Reggie and Mather traveled to men’s gatherings and went into the sweathouse together. Reggie had usually been the only Indian at those gatherings and willingly played the part of shaman for the sad and lonely white men, many years his senior, who’d come to him for answers. For the first time in his life, Reggie felt as if being Indian meant something, as if he could obtain tangible reward from simply behaving as an Indian was supposed to behave, acting as an Indian was supposed to act. And the act became so convincing that Reggie began to believe it himself. His Indian act earned him the respect of white men and the sexual favors of white women.
Through Reggie, Mather was able to obtain entry into the Seattle urban Indian community. He went to parties where all the guests were Indian. He used a counterfeit tribal enrollment card to play in the all-Indian basketball tournaments. Together, Mather and Reggie went into Indian taverns and snagged Indian women. While Reggie went to bed with the most attractive woman of any pair of friends, Mather slept with the other, only slightly less attractive, half.

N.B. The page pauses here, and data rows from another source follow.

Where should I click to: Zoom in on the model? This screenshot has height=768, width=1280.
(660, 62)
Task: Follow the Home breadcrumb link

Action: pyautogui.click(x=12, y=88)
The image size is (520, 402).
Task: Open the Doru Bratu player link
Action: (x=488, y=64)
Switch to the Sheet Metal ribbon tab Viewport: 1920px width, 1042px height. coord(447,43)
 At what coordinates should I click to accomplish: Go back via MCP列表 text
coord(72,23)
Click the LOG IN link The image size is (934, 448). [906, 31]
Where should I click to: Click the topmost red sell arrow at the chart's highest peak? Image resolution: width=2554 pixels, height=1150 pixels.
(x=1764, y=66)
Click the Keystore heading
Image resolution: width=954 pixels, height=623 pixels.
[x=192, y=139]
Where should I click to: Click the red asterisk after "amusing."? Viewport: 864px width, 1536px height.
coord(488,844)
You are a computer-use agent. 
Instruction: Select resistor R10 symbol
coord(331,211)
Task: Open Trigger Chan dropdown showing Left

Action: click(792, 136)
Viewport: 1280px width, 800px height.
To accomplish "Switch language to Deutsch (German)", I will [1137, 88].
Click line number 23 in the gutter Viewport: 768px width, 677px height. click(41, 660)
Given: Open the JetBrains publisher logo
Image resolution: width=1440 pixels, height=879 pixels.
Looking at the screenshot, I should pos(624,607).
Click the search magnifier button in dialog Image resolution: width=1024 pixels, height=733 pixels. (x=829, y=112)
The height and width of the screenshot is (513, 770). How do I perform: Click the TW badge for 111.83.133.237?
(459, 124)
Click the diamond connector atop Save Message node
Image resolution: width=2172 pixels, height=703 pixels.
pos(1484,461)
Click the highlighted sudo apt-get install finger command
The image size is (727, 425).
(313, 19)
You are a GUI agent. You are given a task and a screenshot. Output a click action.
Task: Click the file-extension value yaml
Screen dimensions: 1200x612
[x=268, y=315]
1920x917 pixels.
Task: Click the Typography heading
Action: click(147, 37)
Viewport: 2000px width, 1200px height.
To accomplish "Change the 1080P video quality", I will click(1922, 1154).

This had all continued until Mather found that box of recordings of traditional Indian stories. Mather had always enjoyed negotiating the narrow passageways, rummaging and foraging here and there. A few years earlier, he had found two boxes of reel-to-reel tapes filled with the voices of Pacific Northwest Indian elders. Recorded by a forgotten anthropologist during the summer of 1926, the tapes had just been collecting dust in a storage room when Dr. Mather stumbled upon them. Excited, but still protective of the discovery, Mather had decided to play the tapes for Reggie, one of the brightest Indians Mather had ever encountered.
The professor thought Reggie had a grasp of Indian history almost as strong as his own. And Reggie’s knowledge of Spokane Indian history was probably a little more complete than Mather’s. Mather thought the young Spokane might have been able to clarify some aspects of the story.
“Listen to this woman,” Mather had said to Reggie as they listened to an Indian elder telling a story. “She’s Spokane. Do you think you can identify her?”